__Your objective__
Lines from the top of the entries through the line that has "[Subscribe] (287, 2046)" must be duplicated exactly, and no others.
BEGIN Supplied material
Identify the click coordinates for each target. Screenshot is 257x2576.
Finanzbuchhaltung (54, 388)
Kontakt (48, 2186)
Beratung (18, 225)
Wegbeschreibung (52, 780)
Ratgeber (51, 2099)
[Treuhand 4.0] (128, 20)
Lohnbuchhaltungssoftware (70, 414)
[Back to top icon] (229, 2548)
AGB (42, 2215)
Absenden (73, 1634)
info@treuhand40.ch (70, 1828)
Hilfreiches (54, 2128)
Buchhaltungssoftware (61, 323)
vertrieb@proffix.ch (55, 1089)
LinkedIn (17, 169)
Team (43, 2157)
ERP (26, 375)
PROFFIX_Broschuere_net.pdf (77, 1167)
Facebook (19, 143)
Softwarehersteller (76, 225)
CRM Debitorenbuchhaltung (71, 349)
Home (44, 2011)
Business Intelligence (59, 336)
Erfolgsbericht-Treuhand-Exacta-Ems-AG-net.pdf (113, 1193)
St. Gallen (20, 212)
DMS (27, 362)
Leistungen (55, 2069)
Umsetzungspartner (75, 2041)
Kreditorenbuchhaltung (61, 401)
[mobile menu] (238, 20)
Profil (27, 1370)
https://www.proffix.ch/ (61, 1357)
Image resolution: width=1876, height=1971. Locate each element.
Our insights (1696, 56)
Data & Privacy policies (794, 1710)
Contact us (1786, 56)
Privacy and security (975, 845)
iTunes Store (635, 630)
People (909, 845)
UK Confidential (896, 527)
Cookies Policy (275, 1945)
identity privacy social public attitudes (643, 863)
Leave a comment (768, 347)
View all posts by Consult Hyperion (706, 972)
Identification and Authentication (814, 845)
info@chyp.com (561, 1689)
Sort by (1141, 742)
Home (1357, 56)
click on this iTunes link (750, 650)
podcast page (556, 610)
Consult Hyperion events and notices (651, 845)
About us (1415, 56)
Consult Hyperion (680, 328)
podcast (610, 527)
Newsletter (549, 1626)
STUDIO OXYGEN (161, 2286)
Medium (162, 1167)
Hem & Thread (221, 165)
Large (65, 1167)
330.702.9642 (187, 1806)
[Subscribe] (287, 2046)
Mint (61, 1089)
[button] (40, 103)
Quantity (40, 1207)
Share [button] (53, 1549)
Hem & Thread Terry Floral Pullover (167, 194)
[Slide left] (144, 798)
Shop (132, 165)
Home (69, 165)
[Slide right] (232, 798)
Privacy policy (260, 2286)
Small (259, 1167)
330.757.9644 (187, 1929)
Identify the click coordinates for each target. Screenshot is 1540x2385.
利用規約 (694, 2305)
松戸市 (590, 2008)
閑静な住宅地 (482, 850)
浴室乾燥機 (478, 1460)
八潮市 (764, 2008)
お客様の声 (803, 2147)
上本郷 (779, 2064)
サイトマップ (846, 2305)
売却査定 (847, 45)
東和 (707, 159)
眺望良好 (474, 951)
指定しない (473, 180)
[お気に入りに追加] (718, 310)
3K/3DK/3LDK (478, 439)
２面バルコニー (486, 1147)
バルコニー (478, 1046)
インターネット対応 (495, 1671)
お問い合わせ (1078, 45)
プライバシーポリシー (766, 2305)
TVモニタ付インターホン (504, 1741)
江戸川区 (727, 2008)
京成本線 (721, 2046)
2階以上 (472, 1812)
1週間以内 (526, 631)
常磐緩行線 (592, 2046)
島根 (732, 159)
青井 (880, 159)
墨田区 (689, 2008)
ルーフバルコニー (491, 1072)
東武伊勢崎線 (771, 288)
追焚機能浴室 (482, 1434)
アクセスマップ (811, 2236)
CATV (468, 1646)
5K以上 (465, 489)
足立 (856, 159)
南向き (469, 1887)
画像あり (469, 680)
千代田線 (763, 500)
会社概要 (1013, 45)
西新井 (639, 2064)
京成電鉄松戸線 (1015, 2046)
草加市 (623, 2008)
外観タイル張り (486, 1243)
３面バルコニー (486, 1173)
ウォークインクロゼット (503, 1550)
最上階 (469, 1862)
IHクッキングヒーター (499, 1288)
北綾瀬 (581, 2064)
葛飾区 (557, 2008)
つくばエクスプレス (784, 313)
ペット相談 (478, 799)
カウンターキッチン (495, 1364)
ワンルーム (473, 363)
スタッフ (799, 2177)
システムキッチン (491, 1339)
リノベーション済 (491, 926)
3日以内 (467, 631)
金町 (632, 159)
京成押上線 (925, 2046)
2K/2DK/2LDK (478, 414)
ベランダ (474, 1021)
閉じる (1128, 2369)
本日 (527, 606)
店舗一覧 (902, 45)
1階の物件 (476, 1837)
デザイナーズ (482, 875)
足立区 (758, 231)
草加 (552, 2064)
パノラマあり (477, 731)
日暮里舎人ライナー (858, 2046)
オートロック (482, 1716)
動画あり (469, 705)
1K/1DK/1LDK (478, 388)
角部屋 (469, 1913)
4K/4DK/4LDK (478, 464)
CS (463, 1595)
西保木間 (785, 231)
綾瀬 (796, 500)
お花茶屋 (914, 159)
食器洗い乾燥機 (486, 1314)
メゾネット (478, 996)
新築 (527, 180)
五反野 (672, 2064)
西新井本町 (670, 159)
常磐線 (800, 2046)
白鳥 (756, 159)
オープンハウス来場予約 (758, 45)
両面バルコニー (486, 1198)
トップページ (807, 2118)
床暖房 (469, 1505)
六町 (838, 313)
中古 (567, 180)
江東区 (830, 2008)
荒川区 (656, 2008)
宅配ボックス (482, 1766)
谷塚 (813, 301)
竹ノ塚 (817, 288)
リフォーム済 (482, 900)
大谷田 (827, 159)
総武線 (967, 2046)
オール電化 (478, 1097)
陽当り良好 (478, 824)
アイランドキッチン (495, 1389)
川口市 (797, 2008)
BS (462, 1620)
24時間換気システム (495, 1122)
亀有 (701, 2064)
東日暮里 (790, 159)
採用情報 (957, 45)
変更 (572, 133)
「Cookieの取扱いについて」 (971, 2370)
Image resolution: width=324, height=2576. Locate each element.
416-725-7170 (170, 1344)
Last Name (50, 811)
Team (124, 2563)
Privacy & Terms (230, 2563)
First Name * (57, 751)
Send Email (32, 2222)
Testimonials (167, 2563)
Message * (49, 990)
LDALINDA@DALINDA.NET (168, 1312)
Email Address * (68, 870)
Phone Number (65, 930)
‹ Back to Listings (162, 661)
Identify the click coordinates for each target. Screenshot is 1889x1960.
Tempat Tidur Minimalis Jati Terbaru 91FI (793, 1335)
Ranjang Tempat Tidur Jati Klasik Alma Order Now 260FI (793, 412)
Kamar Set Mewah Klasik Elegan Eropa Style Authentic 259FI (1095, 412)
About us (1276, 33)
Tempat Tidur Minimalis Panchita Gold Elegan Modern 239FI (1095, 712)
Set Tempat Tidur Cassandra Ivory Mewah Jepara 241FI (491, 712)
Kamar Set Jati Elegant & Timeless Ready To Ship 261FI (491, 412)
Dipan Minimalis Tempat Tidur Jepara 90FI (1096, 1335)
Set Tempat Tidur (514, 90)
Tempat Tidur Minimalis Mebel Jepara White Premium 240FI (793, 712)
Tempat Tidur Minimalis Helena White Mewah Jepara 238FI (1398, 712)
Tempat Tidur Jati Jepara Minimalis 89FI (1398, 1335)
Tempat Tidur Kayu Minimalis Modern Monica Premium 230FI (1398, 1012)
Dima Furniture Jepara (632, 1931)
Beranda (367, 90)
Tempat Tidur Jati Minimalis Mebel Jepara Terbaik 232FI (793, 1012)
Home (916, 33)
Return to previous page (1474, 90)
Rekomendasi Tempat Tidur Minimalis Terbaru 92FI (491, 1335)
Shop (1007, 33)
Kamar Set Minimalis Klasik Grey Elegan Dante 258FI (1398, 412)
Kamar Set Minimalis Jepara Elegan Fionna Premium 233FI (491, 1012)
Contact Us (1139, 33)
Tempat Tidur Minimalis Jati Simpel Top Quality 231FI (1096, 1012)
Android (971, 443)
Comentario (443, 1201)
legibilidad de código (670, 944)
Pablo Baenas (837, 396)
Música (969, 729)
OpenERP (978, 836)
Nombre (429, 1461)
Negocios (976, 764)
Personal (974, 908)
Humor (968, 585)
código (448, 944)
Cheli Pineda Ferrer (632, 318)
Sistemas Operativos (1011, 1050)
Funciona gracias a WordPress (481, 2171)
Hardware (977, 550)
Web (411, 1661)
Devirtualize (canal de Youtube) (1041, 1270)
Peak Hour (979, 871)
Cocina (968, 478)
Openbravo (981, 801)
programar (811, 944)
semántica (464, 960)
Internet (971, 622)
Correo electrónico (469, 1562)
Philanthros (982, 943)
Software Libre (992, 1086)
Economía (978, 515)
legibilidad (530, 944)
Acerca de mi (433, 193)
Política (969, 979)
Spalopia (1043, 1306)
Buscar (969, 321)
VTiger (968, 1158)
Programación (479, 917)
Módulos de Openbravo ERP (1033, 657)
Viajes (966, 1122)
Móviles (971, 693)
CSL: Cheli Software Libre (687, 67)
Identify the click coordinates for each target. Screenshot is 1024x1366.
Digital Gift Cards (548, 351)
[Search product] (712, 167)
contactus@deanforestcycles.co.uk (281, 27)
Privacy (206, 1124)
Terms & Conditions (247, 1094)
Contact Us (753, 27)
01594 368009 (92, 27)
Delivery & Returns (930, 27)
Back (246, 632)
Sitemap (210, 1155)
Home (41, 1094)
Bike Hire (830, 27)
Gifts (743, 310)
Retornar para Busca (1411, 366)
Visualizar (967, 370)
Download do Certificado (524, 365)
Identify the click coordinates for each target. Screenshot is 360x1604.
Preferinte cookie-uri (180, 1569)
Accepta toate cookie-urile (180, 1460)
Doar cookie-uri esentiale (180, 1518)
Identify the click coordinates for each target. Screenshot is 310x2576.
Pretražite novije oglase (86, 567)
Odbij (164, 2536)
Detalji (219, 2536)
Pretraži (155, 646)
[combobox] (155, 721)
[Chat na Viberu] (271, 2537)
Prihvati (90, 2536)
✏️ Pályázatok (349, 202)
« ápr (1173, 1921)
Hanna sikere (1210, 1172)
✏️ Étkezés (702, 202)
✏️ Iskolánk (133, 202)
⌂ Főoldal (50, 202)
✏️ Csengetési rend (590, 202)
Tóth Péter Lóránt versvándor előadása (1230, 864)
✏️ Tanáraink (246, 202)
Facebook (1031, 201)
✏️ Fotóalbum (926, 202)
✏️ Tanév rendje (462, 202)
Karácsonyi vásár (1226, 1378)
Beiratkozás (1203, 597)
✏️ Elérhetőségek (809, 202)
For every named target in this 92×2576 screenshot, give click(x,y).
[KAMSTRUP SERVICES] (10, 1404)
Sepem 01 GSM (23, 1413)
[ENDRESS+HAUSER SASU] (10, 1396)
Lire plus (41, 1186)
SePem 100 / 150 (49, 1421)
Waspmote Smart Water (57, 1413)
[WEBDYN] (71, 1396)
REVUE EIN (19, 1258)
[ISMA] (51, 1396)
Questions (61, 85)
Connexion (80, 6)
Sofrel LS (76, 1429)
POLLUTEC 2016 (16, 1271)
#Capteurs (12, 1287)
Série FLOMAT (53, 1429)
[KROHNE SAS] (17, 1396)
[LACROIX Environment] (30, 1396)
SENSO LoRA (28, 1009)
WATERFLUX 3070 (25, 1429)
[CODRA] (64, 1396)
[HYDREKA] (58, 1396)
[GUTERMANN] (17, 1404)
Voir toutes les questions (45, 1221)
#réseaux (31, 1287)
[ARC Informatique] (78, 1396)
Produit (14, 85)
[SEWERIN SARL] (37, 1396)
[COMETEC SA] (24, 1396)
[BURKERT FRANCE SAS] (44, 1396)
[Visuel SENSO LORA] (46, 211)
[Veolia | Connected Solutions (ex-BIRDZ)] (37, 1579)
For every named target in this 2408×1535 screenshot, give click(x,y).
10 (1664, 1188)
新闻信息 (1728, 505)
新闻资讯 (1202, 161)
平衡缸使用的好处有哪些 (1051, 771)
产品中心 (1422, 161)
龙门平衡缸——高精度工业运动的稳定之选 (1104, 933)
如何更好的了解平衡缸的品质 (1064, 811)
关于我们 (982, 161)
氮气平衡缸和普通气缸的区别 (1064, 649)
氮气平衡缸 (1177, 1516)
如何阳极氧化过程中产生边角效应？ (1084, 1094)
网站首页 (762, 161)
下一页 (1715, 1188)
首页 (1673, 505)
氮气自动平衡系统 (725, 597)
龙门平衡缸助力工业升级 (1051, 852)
END Supplied material
__Answer below__
Identify the click coordinates for each target. Screenshot is 257x2576.
Finanzbuchhaltung (54, 388)
Kontakt (48, 2186)
Beratung (18, 225)
Wegbeschreibung (52, 780)
Ratgeber (51, 2099)
[Treuhand 4.0] (128, 20)
Lohnbuchhaltungssoftware (70, 414)
[Back to top icon] (229, 2548)
AGB (42, 2215)
Absenden (73, 1634)
info@treuhand40.ch (70, 1828)
Hilfreiches (54, 2128)
Buchhaltungssoftware (61, 323)
vertrieb@proffix.ch (55, 1089)
LinkedIn (17, 169)
Team (43, 2157)
ERP (26, 375)
PROFFIX_Broschuere_net.pdf (77, 1167)
Facebook (19, 143)
Softwarehersteller (76, 225)
CRM Debitorenbuchhaltung (71, 349)
Home (44, 2011)
Business Intelligence (59, 336)
Erfolgsbericht-Treuhand-Exacta-Ems-AG-net.pdf (113, 1193)
St. Gallen (20, 212)
DMS (27, 362)
Leistungen (55, 2069)
Umsetzungspartner (75, 2041)
Kreditorenbuchhaltung (61, 401)
[mobile menu] (238, 20)
Profil (27, 1370)
https://www.proffix.ch/ (61, 1357)
Image resolution: width=1876, height=1971. Locate each element.
Our insights (1696, 56)
Data & Privacy policies (794, 1710)
Contact us (1786, 56)
Privacy and security (975, 845)
iTunes Store (635, 630)
People (909, 845)
UK Confidential (896, 527)
Cookies Policy (275, 1945)
identity privacy social public attitudes (643, 863)
Leave a comment (768, 347)
View all posts by Consult Hyperion (706, 972)
Identification and Authentication (814, 845)
info@chyp.com (561, 1689)
Sort by (1141, 742)
Home (1357, 56)
click on this iTunes link (750, 650)
podcast page (556, 610)
Consult Hyperion events and notices (651, 845)
About us (1415, 56)
Consult Hyperion (680, 328)
podcast (610, 527)
Newsletter (549, 1626)
STUDIO OXYGEN (161, 2286)
Medium (162, 1167)
Hem & Thread (221, 165)
Large (65, 1167)
330.702.9642 (187, 1806)
[Subscribe] (287, 2046)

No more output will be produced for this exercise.